Com vendas em baixa, lojas seguram preços e apostam em estratégias para não fechar


A perda da renda e o medo do desemprego têm derrubado as vendas do comércio, mas itens como roupas e calçados estão sendo especialmente afetados, por não serem de primeira necessidade. Neste cenário, a inflação do vestuário tem sido sistematicamente menor que a taxa geral no país. Em 2015, o Índice de Preços ao Consumidor Amplo (IPCA) foi de 10,67%, mas os preços de vestuário e calçados só avançaram 4,46%.



FERNANDO LEMOSDívidas. Dono de uma loja de roupas em Copacabana desde anos 1960, Seu Elias mostra os boletos de IPTU e condomínio atrasados, além dos empréstimos de bancos. Até o salário das seis funcionárias está sendo pago fora do prazo


O movimento dos preços reflete parte da estratégia dos varejistas para enfrentar uma crise que já completa 16 meses de quedas seguidas nas vendas de roupas e calçados. O tombo foi de 12,9% no primeiro trimestre do ano, o pior desempenho desde 2000. Liquidações passaram a ser quase permanentes, e o comércio corta margem de lucro para conseguir vender e diminuir as perdas. A tática de sobrevivência também inclui renegociação com os fornecedores, estoques menores, parcelamentos mais longos para o consumidor e demissão de funcionários.


Ao percorrer ruas de comércio de bairros como Copacabana, Ipanema e Madureira, são muitas vitrines vazias, com cartazes de vendese ou aluga-se. Quem está com as portas abertas, muitas vezes, tem dívidas com os bancos e atrasa o pagamento de impostos e de salários. Até mesmo um comportamento que era pouco tolerado pelos comerciantes começa a virar rotina: vendedores sentados durante o horário de trabalho.

▶ **DADOS APRESENTADOS**
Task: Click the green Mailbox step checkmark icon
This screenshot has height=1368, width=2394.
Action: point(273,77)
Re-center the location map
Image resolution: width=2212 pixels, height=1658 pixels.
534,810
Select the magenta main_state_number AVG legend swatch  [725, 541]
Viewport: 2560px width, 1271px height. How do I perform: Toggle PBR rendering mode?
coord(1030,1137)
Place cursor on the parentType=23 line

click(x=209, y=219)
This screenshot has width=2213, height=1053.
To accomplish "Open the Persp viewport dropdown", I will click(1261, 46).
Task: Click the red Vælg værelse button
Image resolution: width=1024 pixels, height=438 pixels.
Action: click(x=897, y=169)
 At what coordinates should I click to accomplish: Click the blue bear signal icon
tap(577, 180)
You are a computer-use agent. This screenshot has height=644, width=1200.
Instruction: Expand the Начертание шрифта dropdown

▶ **TAREFAS A REALIZAR**
- a) No trecho selecionado, reproduza a passagem que se inicia nas palavras "FERNANDO LEMOSDívidas. Dono" e termina após "demissão de funcionários.", trocando "Liquidações" por "Promoções".
- b) Traduza para o inglês a seguinte frase do trecho selecionado: "O tombo foi de 12,9% no primeiro trimestre do ano, o pior desempenho desde 2000."
- c) Segundo o trecho selecionado, qual foi o Índice de Preços ao Consumidor Amplo (IPCA) em 2015?
Os dados não são necessários para a resolução.

▶ **RESPOSTAS DAS TAREFAS**
- a)
FERNANDO LEMOSDívidas. Dono de uma loja de roupas em Copacabana desde anos 1960, Seu Elias mostra os boletos de IPTU e condomínio atrasados, além dos empréstimos de bancos. Até o salário das seis funcionárias está sendo pago fora do prazo


O movimento dos preços reflete parte da estratégia dos varejistas para enfrentar uma crise que já completa 16 meses de quedas seguidas nas vendas de roupas e calçados. O tombo foi de 12,9% no primeiro trimestre do ano, o pior desempenho desde 2000. Promoções passaram a ser quase permanentes, e o comércio corta margem de lucro para conseguir vender e diminuir as perdas. A tática de sobrevivência também inclui renegociação com os fornecedores, estoques menores, parcelamentos mais longos para o consumidor e demissão de funcionários.

- b) The drop was 12.9% in the first quarter of the year, the worst performance since 2000.

- c) Foi de 10,67%.